## AUFGABEN
1/ Beantworte die folgenden Fragen zum Textabschnitt über Straßenmusik.
(a) Wie alt ist Heiko Mögerle?
(b) In welchen Innenstädten spielt er Straßenmusik?
(c) Wie viele runde Wölbungen hat sein Instrument?
2/ Übersetze den Satz „Passanten drehen sich nach ihm um oder bleiben stehen, um ihm zuzuhören.“ aus dem Textabschnitt über Straßenmusik ins Englische.

## TEXTABSCHNITT
_ _ _

Straßenmusik Heiko Mögerle aus Notzingen sitzt gerne in Fußgängerzonen und spielt auf seinem Instrument. Vor einem Jahr hat der 26-Jährige damit angefangen. Von Marion Brucker

Was ist das denn?“ Diese Frage wird Heiko Mögerle immer wieder gestellt, wenn er in der Kirchheimer oder Esslinger Innenstadt Straßenmusik spielt. Der 26-Jährige aus Notzingen sitzt auf einem dreieckigen Schemel, auf seinen Knien liegt ein kupferfarbenes Instrument mit zehn runden Wölbungen. Immer wieder fährt er mit beiden Handflächen darüber und entlockt diesem Klänge. Dazu singt er Noten ohne Worte wie ein A in verschiedenen Tönen. Passanten drehen sich nach ihm um oder bleiben stehen, um ihm zuzuhören.

_ _ _

[Einträge zum Auffinden von Wörtern und Elementen]

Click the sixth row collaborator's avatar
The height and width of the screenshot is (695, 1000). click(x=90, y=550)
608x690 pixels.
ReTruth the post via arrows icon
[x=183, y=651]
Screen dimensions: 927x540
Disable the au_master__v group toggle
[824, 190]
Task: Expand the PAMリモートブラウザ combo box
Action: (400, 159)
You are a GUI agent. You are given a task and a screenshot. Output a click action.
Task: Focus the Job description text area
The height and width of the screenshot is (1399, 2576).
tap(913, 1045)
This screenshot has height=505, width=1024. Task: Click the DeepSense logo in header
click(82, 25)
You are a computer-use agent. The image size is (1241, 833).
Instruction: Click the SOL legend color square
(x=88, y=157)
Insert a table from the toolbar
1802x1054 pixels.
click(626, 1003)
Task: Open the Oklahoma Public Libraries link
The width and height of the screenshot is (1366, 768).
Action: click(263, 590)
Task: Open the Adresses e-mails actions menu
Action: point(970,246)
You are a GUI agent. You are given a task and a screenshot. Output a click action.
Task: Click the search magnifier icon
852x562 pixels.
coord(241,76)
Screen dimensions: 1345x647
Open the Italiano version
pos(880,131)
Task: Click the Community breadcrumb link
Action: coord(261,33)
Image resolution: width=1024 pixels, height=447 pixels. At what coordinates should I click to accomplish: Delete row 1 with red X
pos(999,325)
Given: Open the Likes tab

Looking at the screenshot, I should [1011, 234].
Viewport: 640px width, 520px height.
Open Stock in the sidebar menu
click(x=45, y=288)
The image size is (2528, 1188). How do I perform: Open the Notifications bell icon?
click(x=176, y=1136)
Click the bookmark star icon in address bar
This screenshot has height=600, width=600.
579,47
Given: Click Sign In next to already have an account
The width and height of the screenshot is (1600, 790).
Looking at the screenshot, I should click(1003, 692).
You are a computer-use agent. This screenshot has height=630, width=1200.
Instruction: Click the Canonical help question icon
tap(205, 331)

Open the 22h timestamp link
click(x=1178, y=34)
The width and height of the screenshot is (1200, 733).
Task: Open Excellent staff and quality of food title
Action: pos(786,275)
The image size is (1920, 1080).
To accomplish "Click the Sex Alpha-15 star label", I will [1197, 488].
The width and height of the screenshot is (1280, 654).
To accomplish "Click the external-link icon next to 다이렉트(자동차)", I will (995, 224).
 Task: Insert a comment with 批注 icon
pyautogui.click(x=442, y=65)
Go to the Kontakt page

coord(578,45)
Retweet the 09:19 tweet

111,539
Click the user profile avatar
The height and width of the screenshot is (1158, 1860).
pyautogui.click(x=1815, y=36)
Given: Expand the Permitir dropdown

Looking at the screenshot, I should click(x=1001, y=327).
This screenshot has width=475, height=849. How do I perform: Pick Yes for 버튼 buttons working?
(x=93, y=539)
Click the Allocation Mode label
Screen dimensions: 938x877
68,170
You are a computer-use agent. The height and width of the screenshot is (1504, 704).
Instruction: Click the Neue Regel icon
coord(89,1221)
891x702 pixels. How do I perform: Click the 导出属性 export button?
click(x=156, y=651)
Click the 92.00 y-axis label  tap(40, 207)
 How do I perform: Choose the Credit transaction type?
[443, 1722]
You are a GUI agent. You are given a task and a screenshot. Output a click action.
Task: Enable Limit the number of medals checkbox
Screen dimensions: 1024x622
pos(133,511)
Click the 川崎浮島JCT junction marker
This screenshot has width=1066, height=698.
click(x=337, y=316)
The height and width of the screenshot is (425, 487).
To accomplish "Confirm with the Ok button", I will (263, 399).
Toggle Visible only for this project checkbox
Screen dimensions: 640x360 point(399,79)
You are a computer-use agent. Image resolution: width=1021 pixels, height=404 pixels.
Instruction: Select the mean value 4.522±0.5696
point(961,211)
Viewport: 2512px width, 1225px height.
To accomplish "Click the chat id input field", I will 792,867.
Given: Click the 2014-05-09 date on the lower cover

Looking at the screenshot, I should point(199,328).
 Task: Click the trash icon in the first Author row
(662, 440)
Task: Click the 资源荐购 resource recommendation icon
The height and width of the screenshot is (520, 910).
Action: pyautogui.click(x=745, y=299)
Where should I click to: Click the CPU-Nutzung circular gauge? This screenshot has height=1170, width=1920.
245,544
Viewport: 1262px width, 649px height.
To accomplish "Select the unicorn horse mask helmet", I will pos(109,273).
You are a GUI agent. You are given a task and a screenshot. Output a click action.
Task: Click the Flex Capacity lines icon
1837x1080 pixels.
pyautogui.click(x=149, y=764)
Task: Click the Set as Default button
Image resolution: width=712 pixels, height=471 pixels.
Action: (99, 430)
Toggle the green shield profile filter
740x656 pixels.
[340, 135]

_ _ _

## LÖSUNGEN
1/
(a) Er ist 26 Jahre alt.
(b) In der Kirchheimer und der Esslinger Innenstadt.
(c) Zehn.

2/ Passersby turn around to look at him or stop to listen to him.